*Your objective:*
Copy out the listing below, switching every "hamburger menu" to "main menu" and changing nothing else. Leave the pictures out of your copy.

*Input for this task:*
* start *
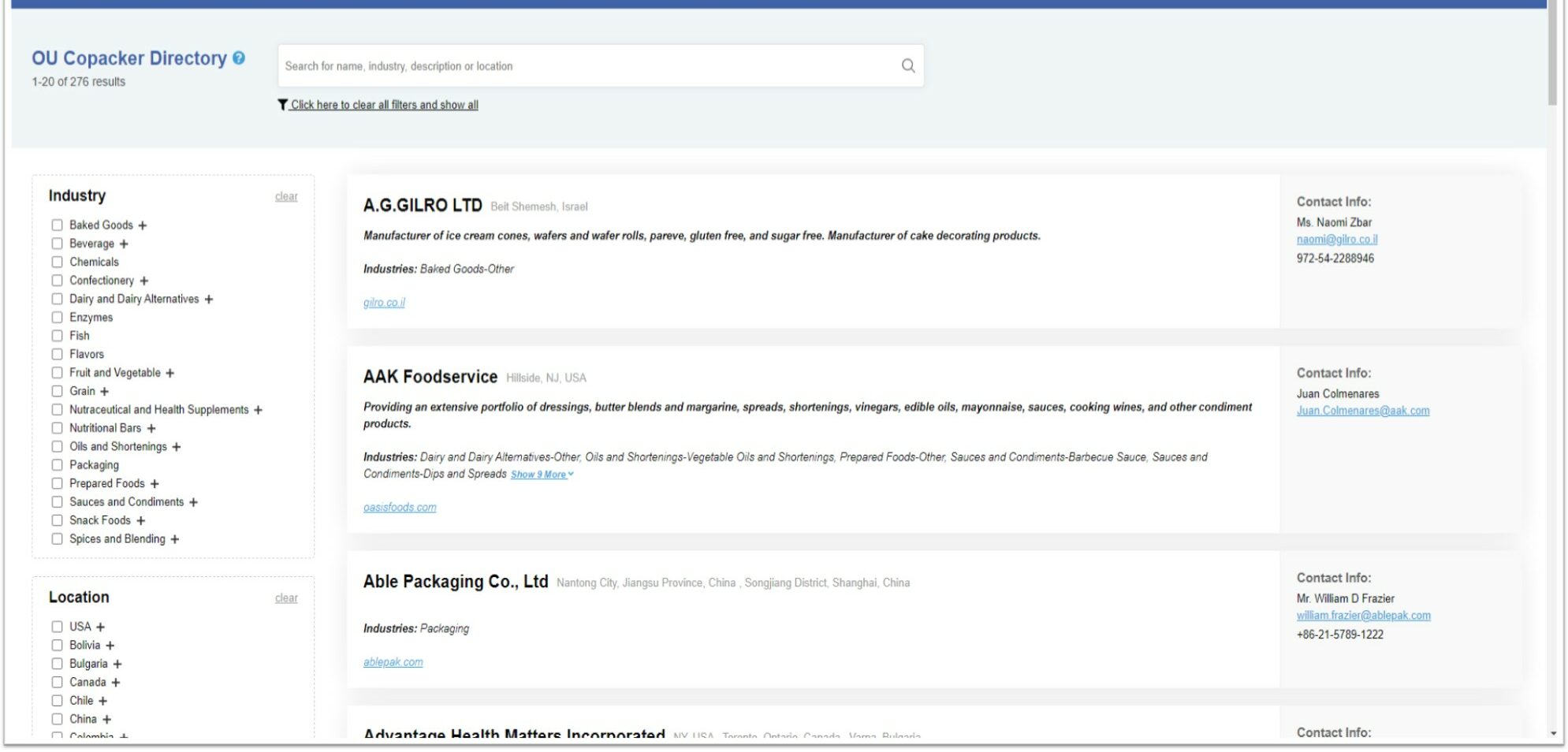Enable the Packaging industry filter
Image resolution: width=1568 pixels, height=752 pixels.
57,465
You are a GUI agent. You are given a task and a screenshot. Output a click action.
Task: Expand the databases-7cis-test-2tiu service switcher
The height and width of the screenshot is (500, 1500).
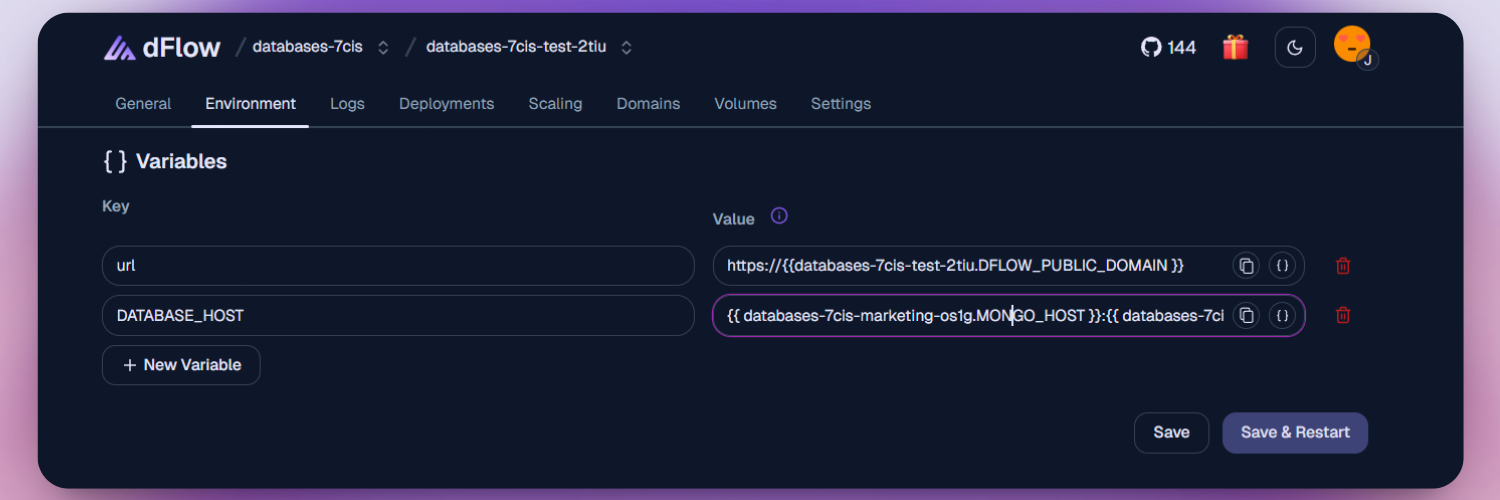(x=626, y=47)
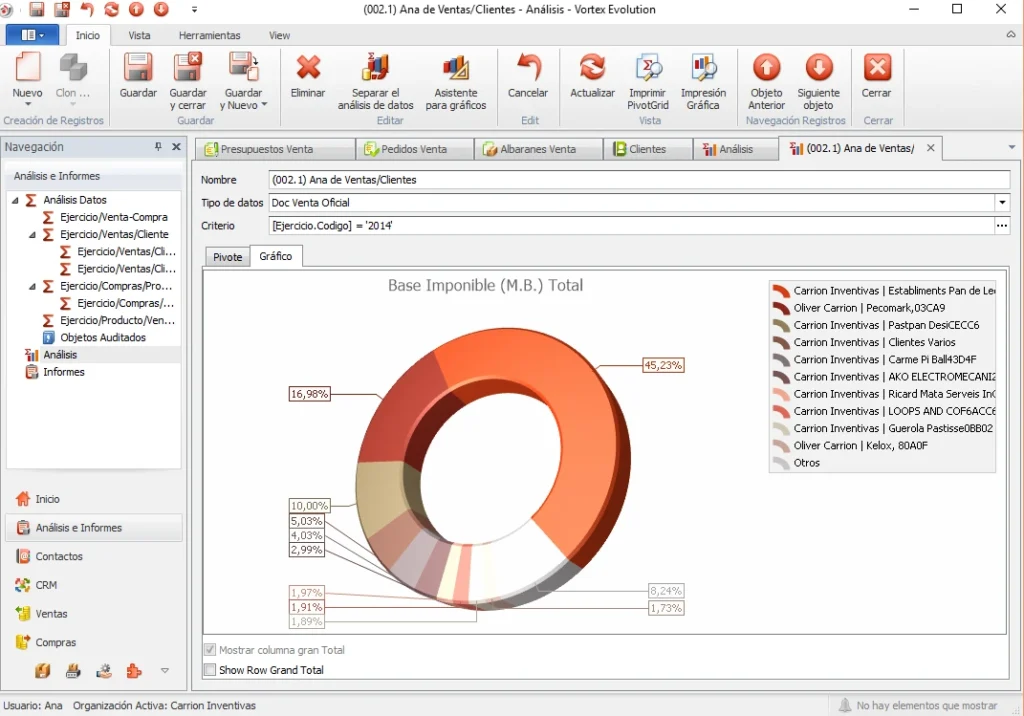Go to Objeto Anterior record
The height and width of the screenshot is (716, 1024).
coord(766,82)
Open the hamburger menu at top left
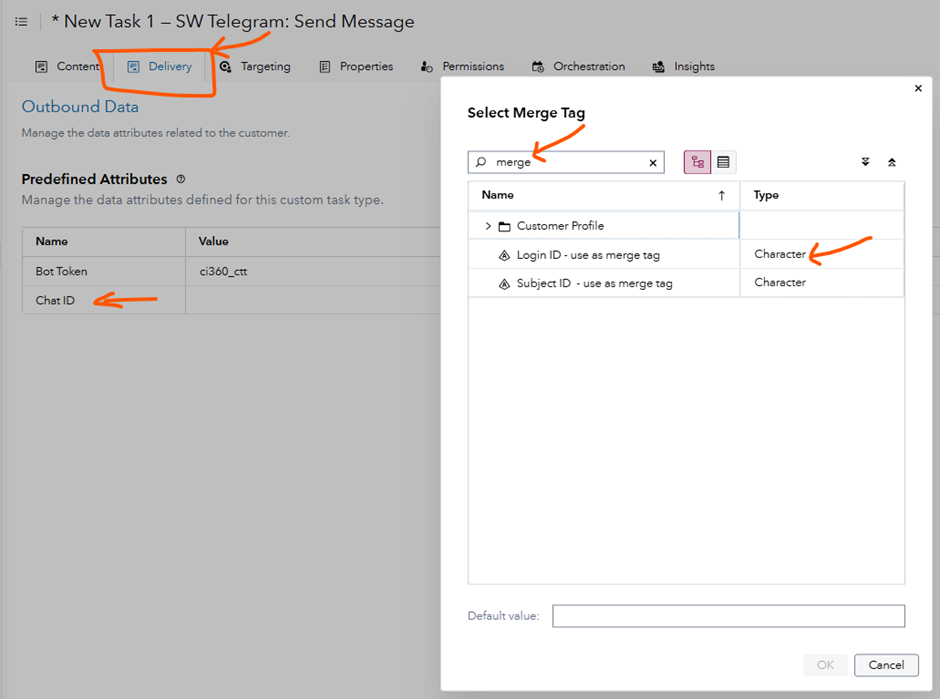Image resolution: width=940 pixels, height=699 pixels. tap(20, 21)
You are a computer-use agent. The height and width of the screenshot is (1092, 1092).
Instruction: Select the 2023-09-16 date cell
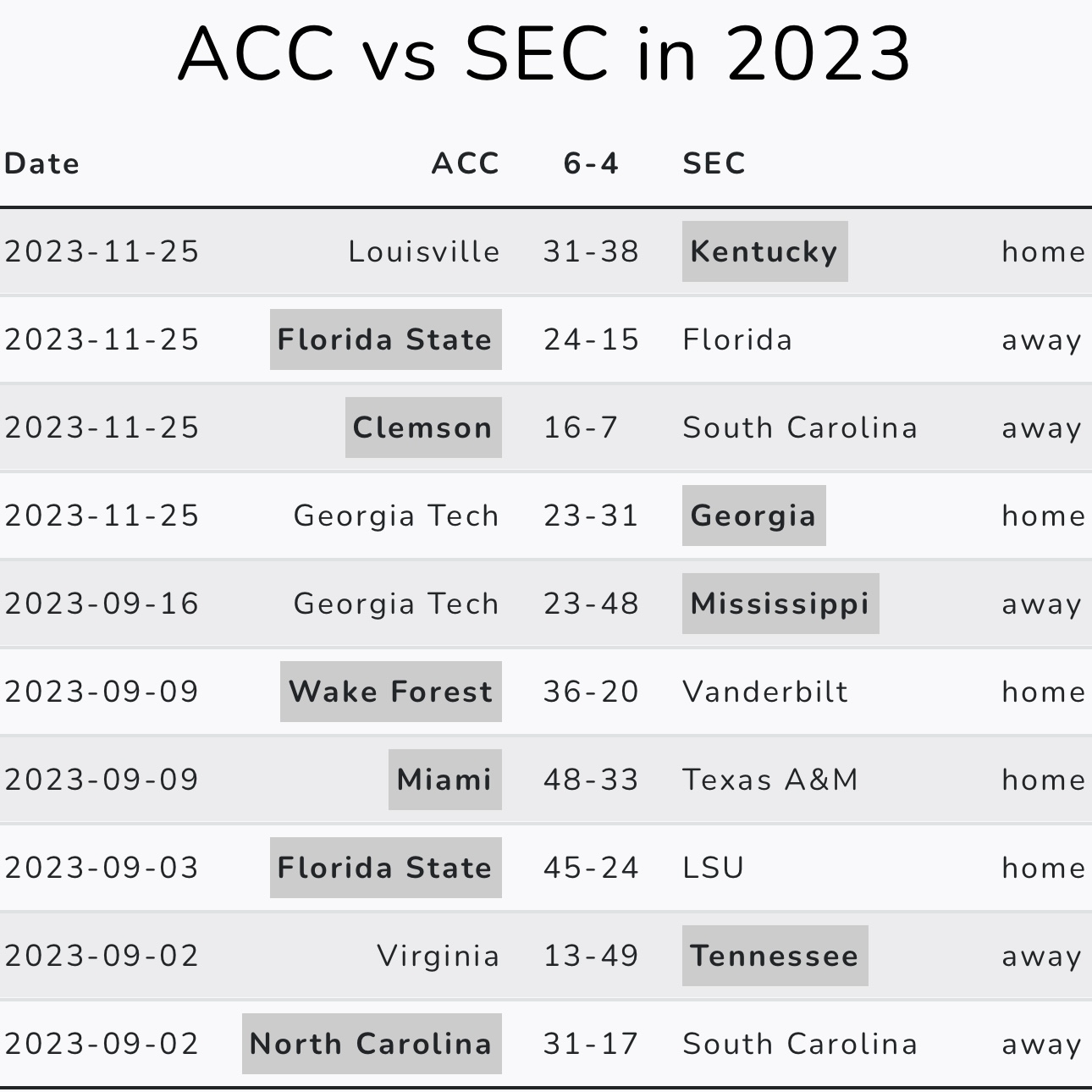click(102, 604)
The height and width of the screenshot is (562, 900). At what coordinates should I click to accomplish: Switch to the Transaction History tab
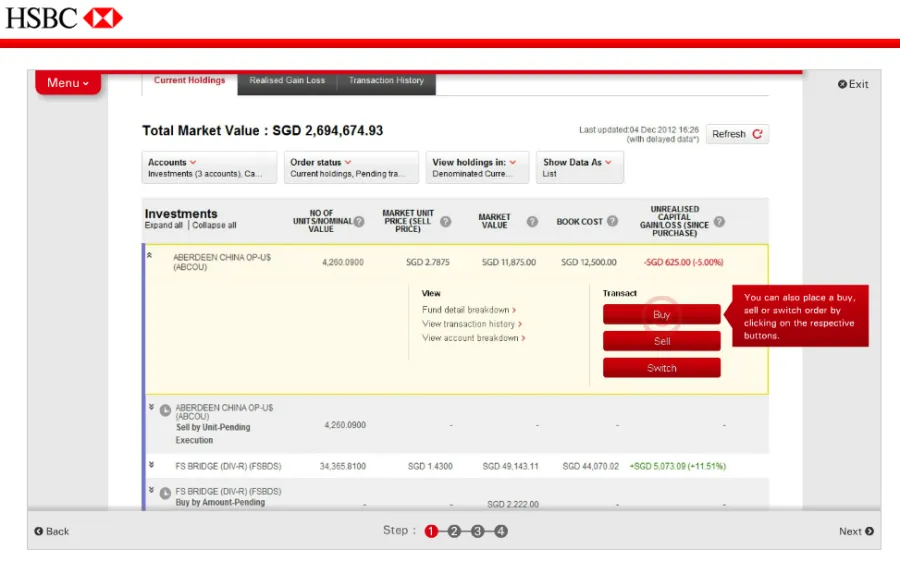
* end *
*Written solution:*
Enable the Packaging industry filter
Image resolution: width=1568 pixels, height=752 pixels.
57,465
You are a GUI agent. You are given a task and a screenshot. Output a click action.
Task: Expand the databases-7cis-test-2tiu service switcher
The height and width of the screenshot is (500, 1500).
(x=626, y=47)
Go to Objeto Anterior record
The height and width of the screenshot is (716, 1024).
coord(766,82)
Open the main menu at top left
Image resolution: width=940 pixels, height=699 pixels. tap(20, 21)
You are a computer-use agent. The height and width of the screenshot is (1092, 1092).
Instruction: Select the 2023-09-16 date cell
click(102, 604)
The height and width of the screenshot is (562, 900). At what coordinates should I click to accomplish: Switch to the Transaction History tab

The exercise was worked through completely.